В то время было немало женщин, положивших свой глаз на тульского богатыря, с легкостью одолевавшего деревянного коня в гимнастическом зале. О романе с Валерией Владимировной Арсеньевой, некогда внушившей Толстому радужные мечты о счастливой жизни, мы писали в предыдущей главе. Впрочем, отрезвление пришло к нему довольно быстро. И когда в декабре 1857 года он получил от нее письмо, где она выражала свою готовность разорвать отношения с другим ее текущим женихом и выйти замуж за Толстого, он учтиво посоветовал ей «приободриться и пойти на какой-нибудь решительный шаг в жизни, быть может, выйти замуж», также он сообщал мимоходом, что сердце его совершенно свободно.
Были и другие, внимание которых к своей персоне отметил Толстой – Е.И. Чихачева, О.А. Киреева, А.Н. Чичерина, что позволило одной из современниц говорить, что за ним «вся Москва страшно ухаживала». Но все эти женщины мало его занимали, ведь он тогда «очень был интересен, даже его дурнота имела что-то привлекательное в себе. В глазах было много жизни, энергии. Он всегда говорил громко, ясно, с увлечением даже о пустяковых вещах, и с его появлением вдруг все озарялось. Всякая скука мигом исчезала, лишь только он покажется».

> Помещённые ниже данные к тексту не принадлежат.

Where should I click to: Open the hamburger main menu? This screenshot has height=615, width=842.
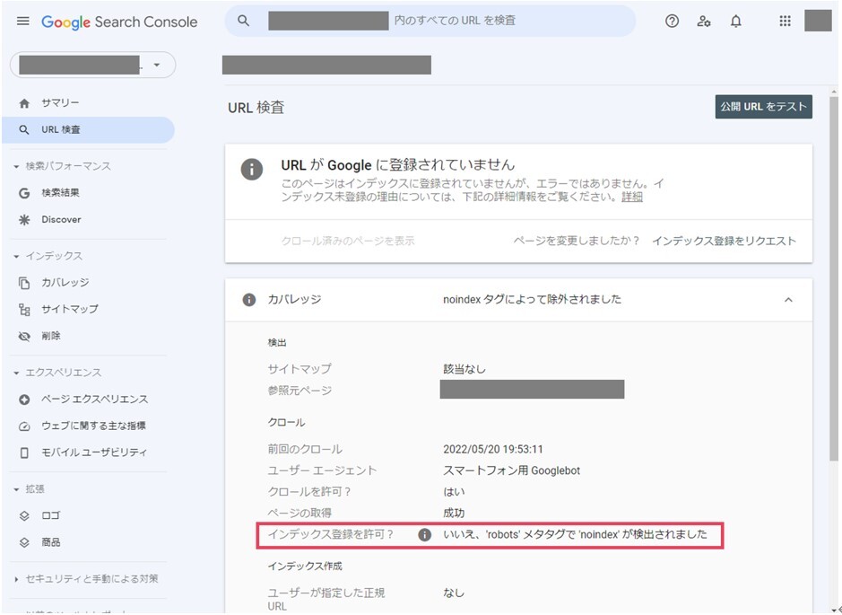pyautogui.click(x=23, y=22)
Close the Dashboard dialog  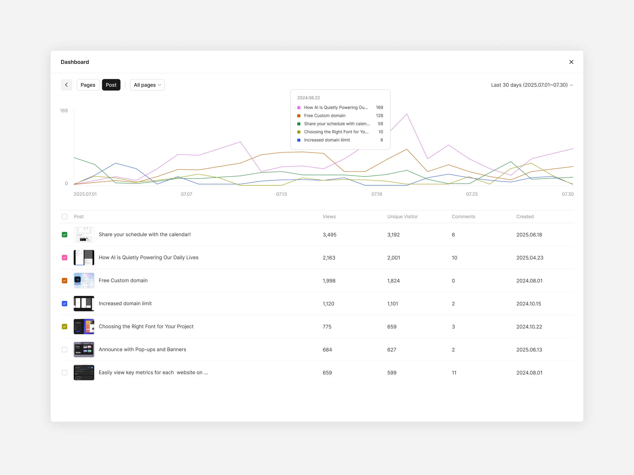coord(571,62)
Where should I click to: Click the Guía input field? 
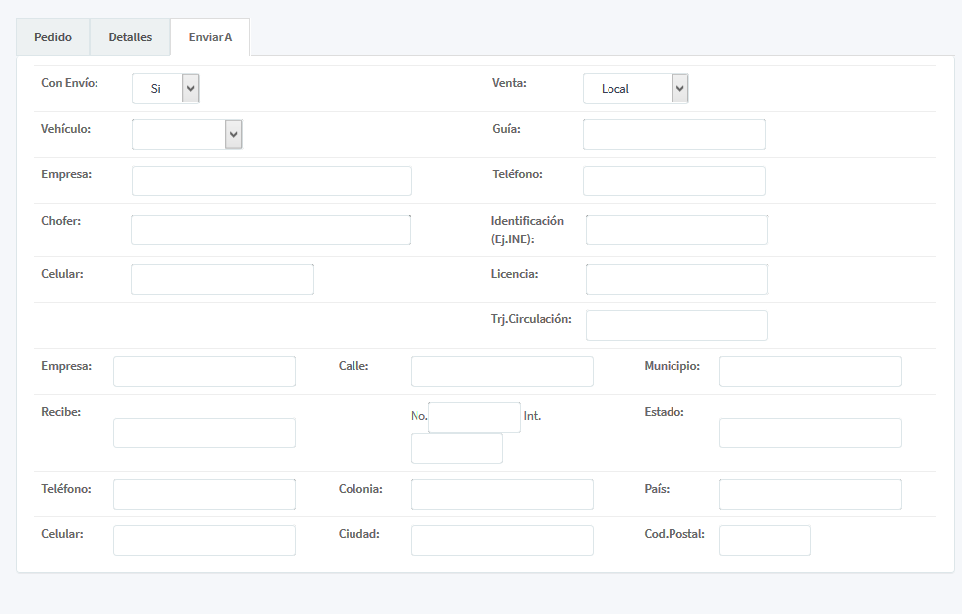[x=673, y=135]
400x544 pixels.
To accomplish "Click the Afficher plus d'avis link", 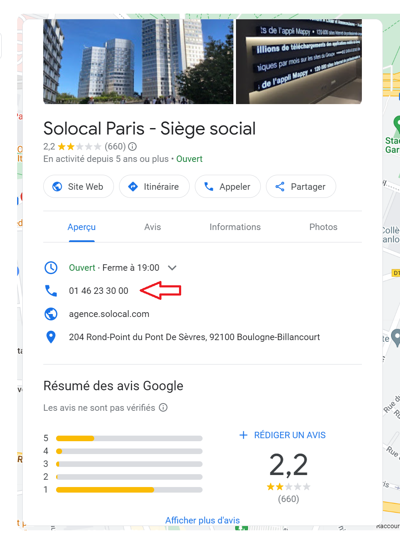I will point(203,520).
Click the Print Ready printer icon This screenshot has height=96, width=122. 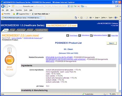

Толстого влекло в другую сторону. «А. – прелесть, – доверяется он дневнику 6 ноября 1857 года – положительно женщина, более всех других прельщающая меня». «По вечерам я страстно влюблен в нее, и возвращаюсь домой полон чем-то, – счастьем или грустью – не знаю», – записывает он 1 декабря. И все это о замужней Александре Алексеевне Оболенской, сестре его друга, тульского помещика Дмитрия Дьякова.
Не ушла от его внимания и Екатерина Федоровна Тютчева, дочь поэта, с которым Лев Николаевич также видится в этот период. «Тютчева мила и хочет быть такою со мной», – записывает Толстой 4 декабря 1857 года. Накануне нового 1858 года Толстой записывает: «Тютчева начинает спокойно нравиться мне». В день нового 1858 года: «К. очень мила». Затем 5 января: «К. слабее, но тихой ненависти нет». 7 января: «Тютчева вздор!». «Нет, не вздор, – возражает Толстой сам себе на следующий день. – Потихоньку, но захватывает меня серьезно и всего». 19 января: «Т. занимает меня неотступно».